What happened there?

potential
a. possible; latent; having power to become;

ie. It is not there yet. Any allusion to digital being perfect or accurate or precise as it stands is a premature to say the least. Any notion that digital will not improve as time passes is naive.

While analog summing may have distortion and noise the biggest difference it has to digital is continuity... the ability to deal with and treat sources in a continuously variable way. Once digital audio leaves the DAW as an analog waveform (while still an approximation of the original source) it is treated in true realtime. Not 96000 times a second, but continuously. Curves are treated as curves... Add analog eq's, compressors, etc... to the summing box. They still treat sound in a continuous way. The result is not approximated, even given variations. The result will be what is actually happening. It is the sum of an event. Digital approximates the initial numbers then will sum them... a process which is can never be accurate.

Lines for finding displayed items
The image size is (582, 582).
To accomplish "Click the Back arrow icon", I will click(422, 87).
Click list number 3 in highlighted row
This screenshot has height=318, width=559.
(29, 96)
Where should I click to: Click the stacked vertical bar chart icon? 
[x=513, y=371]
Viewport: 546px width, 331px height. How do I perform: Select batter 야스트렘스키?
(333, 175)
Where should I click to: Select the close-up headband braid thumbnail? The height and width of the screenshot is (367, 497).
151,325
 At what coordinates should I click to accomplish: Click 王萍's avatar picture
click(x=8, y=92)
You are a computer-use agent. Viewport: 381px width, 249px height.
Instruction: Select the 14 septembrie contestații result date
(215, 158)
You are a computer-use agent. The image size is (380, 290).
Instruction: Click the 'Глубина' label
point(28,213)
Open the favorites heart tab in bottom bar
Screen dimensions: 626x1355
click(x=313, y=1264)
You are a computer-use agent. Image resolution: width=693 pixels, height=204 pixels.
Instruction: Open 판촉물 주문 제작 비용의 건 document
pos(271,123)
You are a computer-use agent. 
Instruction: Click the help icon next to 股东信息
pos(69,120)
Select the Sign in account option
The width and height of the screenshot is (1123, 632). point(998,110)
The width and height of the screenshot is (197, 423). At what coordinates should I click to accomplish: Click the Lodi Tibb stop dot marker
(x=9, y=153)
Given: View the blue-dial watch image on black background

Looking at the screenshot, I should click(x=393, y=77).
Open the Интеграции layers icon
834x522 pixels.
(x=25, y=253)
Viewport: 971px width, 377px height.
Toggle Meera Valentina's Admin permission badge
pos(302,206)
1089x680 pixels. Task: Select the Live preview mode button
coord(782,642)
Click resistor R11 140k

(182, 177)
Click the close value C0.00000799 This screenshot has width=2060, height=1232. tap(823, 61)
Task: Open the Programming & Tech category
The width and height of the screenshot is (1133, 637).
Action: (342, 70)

» Required actions:
**a)** In the excerpt on analog and digital summing, what is the biggest difference analog summing has to digital?
**b)** Decide whether each statement agrees with the excerpt on analog and digital summing: (i) Once digital audio leaves the DAW as an analog waveform, it is treated 96000 times a second. (ii) Believing that digital will not improve over time is called naive. (iii) Analog summing is free of distortion and noise.

» In response:
**a)** Continuity, meaning the ability to deal with and treat sources in a continuously variable way.

**b)**
(i) No: "Not 96000 times a second, but continuously."
(ii) Yes: "Any notion that digital will not improve as time passes is naive."
(iii) No: "While analog summing may have distortion and noise"